Had a 1224, sold it a couple of months ago due to some health concerns, found this one on sale for what I sold my original one for. So I bought it!


----------



## Nikitas (Sep 21, 2014)

I have the Rikon 70-100 and love it....


----------



## plano_harry (Sep 21, 2014)

Delta 46-460 and HF 7x10 Mini


----------



## Henrique Sampaio (Sep 21, 2014)

JET 4224B. It is obviously too much for pen turning, but I do other turnings as well.


----------



## Two Hair (Sep 21, 2014)

Jet 1220 VS bought about 5 years ago


----------



## Leatherman1998 (Sep 21, 2014)

I got a 1221vs last fall and love it. I can turn large blocks of green hard maple and bore 2in holes for coffee mugs and never lose a beat. High torque on the low end and great speed.   Totally happy


----------



## Bill Arnold (Sep 21, 2014)

I bought a new PSI Turncrafter 12" VS lathe a last month to replace a Jet 1236 I had for about 14 years.  There was nothing wrong with the Jet and I sold it for a good price.  I wanted an electronic variable speed lathe.  I've been very pleased with the PSI for the pens, stoppers and other small items I turn.  I've done a couple of small bowls and want to do more as I gain experience.


----------



## Trees2Pens (Sep 21, 2014)

*I'm happy*

Have been using PSI 10" Turncrafter variable speed with extension bed.

 I'm happy with it.  For what I am doing, the extension bed took up too much room and ended up removing it.  

John


----------



## Mortalis (Sep 21, 2014)

Bought a Delta 46-460 about a year ago. Plenty of lathe for what I've been using it for. Only issue I had was I had to shim the head to align with the tailstock.


----------



## TimS124 (Sep 21, 2014)

The vast majority of my turnings are done on an early Nova 3000 with DC motor (variable speed).

I also have a Jet 1014VS which is great of small things like pens.  I like this lathe better than my Nova for the little projects because the small size means fast start/stop times.
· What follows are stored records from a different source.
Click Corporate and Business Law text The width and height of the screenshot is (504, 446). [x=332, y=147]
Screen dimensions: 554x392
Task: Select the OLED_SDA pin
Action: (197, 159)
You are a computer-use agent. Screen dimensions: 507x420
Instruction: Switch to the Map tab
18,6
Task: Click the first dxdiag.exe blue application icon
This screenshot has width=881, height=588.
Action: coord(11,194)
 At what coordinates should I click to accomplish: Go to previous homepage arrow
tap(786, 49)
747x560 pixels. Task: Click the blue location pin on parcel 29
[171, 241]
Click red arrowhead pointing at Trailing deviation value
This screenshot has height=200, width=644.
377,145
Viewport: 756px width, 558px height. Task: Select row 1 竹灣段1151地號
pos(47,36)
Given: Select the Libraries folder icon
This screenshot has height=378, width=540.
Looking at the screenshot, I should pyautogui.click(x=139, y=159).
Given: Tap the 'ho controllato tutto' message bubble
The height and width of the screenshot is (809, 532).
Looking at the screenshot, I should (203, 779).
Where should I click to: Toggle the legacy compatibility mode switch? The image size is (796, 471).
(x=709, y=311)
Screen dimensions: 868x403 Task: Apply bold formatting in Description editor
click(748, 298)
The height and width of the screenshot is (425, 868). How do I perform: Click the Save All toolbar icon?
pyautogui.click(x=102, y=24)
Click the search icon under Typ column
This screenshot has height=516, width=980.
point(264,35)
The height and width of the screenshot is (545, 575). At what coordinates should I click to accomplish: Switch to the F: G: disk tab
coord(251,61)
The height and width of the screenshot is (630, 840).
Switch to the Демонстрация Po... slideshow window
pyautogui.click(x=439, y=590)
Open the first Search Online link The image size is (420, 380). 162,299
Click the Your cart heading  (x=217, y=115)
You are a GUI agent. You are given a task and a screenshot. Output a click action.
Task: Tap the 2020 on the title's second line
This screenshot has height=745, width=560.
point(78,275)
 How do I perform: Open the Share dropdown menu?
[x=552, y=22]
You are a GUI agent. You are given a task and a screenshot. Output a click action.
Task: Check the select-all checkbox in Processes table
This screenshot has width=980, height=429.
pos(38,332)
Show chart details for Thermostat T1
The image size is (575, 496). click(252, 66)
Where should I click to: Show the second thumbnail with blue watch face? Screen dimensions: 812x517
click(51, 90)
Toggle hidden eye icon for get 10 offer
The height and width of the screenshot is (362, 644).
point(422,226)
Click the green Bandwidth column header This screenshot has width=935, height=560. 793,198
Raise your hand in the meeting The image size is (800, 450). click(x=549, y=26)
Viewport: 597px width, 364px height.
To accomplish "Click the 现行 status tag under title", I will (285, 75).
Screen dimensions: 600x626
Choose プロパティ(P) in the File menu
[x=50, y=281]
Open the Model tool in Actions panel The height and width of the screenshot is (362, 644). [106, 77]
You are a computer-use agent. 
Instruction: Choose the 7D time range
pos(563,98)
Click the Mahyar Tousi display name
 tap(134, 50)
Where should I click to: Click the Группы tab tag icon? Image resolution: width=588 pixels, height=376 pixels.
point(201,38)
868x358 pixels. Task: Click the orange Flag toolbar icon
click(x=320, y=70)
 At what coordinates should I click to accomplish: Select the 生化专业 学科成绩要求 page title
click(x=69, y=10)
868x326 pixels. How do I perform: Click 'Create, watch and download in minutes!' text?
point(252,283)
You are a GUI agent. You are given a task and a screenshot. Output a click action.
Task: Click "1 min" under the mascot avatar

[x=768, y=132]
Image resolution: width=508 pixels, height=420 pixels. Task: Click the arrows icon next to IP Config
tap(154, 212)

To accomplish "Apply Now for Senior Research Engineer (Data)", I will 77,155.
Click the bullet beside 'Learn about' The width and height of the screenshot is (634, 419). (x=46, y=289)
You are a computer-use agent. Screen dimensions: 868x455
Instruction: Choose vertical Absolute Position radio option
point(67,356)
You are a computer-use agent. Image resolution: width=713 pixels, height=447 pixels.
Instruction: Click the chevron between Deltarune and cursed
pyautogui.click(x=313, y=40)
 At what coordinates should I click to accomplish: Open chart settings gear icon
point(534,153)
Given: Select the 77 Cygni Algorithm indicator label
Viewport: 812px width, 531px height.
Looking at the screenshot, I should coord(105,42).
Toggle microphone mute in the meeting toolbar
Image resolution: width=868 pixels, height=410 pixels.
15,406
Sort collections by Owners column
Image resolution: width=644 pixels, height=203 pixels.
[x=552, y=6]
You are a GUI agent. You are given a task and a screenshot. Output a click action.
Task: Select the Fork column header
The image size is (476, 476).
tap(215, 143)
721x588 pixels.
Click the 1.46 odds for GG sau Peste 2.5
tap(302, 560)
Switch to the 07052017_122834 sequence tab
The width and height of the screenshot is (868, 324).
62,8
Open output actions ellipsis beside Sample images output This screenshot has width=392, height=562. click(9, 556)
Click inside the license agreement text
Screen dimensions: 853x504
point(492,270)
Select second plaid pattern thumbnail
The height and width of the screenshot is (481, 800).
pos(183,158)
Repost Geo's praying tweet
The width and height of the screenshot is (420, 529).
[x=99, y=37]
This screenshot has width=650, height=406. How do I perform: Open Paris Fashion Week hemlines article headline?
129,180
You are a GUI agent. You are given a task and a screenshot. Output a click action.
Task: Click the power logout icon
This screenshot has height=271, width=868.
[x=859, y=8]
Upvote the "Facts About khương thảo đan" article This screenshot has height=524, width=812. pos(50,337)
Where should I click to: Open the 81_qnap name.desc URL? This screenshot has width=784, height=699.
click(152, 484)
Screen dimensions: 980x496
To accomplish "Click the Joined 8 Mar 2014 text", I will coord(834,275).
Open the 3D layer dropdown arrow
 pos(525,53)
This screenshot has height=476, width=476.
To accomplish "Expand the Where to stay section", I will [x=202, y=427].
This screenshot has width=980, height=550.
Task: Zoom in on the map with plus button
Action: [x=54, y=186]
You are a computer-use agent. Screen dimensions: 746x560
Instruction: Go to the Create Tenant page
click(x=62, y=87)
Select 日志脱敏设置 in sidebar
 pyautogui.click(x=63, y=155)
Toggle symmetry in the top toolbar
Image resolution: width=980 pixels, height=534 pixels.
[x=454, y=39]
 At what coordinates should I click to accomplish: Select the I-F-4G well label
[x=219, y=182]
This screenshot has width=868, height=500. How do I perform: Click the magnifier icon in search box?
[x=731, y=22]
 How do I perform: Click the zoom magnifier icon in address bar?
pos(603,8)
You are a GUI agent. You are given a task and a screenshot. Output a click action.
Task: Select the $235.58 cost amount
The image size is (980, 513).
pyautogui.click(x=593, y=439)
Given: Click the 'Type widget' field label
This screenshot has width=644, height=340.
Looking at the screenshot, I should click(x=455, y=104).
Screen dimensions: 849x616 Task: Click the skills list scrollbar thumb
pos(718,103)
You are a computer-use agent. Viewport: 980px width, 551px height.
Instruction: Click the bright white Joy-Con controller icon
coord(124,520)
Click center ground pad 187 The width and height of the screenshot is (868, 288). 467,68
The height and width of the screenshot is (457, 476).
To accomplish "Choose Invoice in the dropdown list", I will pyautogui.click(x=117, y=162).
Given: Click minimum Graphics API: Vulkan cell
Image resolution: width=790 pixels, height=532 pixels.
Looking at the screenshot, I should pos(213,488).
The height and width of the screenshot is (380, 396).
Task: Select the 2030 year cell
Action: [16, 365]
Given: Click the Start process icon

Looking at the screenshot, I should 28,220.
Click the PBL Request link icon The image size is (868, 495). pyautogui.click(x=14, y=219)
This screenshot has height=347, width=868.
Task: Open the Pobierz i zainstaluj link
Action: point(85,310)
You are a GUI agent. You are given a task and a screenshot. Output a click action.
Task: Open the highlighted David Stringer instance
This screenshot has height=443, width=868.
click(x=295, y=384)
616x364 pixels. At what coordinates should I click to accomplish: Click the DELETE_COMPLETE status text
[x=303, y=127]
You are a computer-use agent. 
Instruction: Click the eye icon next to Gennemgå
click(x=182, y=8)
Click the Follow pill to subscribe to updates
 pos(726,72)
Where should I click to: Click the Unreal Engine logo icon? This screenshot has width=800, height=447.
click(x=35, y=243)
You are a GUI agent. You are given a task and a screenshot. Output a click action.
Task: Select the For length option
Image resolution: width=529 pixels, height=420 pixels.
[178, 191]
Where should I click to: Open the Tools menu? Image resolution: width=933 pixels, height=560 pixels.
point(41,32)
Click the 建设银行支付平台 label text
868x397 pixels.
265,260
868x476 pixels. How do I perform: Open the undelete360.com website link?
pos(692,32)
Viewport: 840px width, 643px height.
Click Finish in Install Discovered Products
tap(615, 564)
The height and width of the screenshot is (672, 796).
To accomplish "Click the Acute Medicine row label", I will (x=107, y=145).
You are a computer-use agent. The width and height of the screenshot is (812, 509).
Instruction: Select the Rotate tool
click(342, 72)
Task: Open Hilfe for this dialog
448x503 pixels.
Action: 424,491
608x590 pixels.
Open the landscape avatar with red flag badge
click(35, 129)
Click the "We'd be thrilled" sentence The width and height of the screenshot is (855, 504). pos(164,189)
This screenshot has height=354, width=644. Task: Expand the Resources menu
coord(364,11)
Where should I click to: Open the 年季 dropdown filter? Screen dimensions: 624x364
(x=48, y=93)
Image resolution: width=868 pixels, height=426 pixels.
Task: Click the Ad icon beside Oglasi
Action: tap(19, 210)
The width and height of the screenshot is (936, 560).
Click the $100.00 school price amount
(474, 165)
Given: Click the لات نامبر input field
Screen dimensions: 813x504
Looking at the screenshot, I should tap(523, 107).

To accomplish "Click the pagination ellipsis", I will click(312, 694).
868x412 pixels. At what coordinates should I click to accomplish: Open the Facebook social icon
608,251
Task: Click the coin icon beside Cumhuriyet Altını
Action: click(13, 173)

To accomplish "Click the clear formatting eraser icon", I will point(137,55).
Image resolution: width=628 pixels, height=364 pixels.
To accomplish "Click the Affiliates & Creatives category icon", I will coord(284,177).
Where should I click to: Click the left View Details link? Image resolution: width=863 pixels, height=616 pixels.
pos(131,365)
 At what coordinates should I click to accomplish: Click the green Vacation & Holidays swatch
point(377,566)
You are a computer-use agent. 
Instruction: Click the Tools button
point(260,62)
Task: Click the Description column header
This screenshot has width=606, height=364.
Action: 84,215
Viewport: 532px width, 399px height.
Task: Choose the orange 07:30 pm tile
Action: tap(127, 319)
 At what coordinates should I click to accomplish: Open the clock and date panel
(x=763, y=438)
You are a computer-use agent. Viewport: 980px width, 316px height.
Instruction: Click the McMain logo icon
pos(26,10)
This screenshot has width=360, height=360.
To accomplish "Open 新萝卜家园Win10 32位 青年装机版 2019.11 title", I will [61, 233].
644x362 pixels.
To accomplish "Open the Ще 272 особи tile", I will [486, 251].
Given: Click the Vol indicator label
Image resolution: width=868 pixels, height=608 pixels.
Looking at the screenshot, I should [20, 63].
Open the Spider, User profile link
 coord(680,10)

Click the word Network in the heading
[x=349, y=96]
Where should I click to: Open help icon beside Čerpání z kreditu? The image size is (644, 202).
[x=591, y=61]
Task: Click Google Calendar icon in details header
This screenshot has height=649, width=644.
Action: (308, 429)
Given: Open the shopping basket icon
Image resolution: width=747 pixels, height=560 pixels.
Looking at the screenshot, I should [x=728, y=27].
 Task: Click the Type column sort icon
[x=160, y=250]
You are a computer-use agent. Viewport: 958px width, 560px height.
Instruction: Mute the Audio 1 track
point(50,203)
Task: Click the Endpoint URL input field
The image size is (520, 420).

At a local maker space (TechShop), I have access to a PowerMatic 4224 for anything really big I want to turn.  Start/stop times are too long for doing small/light projects like pens efficiently.  Sure, it can turn them, but the smaller lathes are much more efficient...


----------



## jsmithmarcus (Sep 21, 2014)

PSI Turncrafter 10" VS...been happy with it so far (a little over 1 year).  I am new to this hobby (1 year)  eventually will probably upgrade.


----------



## Band Saw Box (Sep 21, 2014)

I've been using a HF  10x18 for alm ost a year how and I like it even with having  move the belt to change speed. I'm planning on getting a Rikon 70-100 next year and pass my HF down to my Grandson Scott.


----------



## wyone (Sep 21, 2014)

This is so interesting...  i should have made this a two part...  what are you using now.. and what would be your dream lathe..


----------



## Ironwood (Sep 22, 2014)

I have a Record CL3 that I have used for the last 20 years. It has never been ideal for penturning, a few months ago I got a GPW midi lathe.
I got the 6 speed model, I retrofitted it with a 1hp 3ph motor and a VFD, also built a stand for it.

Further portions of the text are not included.